I tink whoever created that image screwed up..

Try this one, where I've swapped the two images over, L-R.

Added - BTW, I suspect they still got the angles a bit wrong - there seems to be over-exaggerated depth - hurts my eyes!  (I do these sort of stereograms myself (on normal terrestrial topics), and if you get the angle/spacing wrong with your originals, they can look quite weird and just not work..

Personally, I learned the technique looking at stereopair X-rays - not that I ever got very good at it. Like someone upthread, it seems to work best for me if I'm kinda tired.  It's as if my eye muscles are fatigued and unfocus more easily.

Yeah. Witness the battle I'm currently having with him on Youtube. He keeps claiming the obvious asymmetry of the LM ascent stage was a "joke" by the engineers to show that it couldn't possibly fly; the RCS thrusters would quickly run out of propellant and crash.

It may be that that touches on the visual comprehension thing again.  He doesn't seem to grasp the difference between the centroid of a shape and the center of mass. In his animations, he also misses a technical detail - during ascent, all forward-firing RCS thrusters were disabled because they didn't want any impulse, however slight, reducing the net thrust.

It's amazing what you can do with a limited computer when you know what you're doing. And if you don't, having a supercomputer won't help.

Yes, it's amazing how well the simple processors that control traffic lights work, even though they can't do anything else.

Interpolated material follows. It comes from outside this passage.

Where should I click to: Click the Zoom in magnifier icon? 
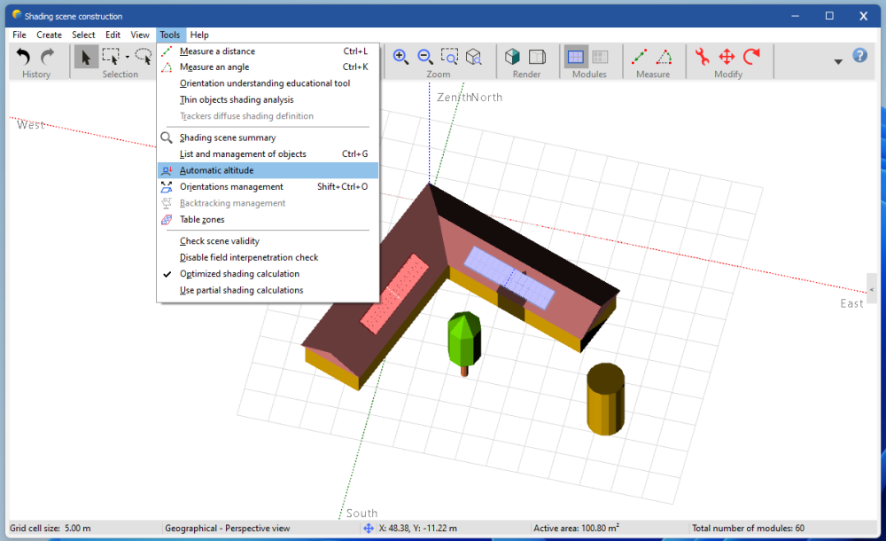pyautogui.click(x=400, y=57)
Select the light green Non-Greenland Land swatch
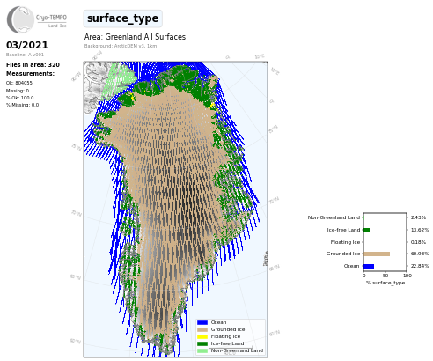 coord(202,350)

On a side note, he also scoffs at the notion that "little old ladies" could accurately thread the rope memory modules.  I worked in a textile plant in my younger days and some of the highest paid workers in my department were the "hookers"; women who threaded ends through a thing called a heddle, which controlled the pattern woven into the cloth.

Something like this:



A thousand or more ends and they all had to be right or when the loom started up the resulting product would be unusable. You can believe that the ones who kept their jobs got it right first time, every time.

So this...

...was just another day at the office - probably actually easier than their usual job.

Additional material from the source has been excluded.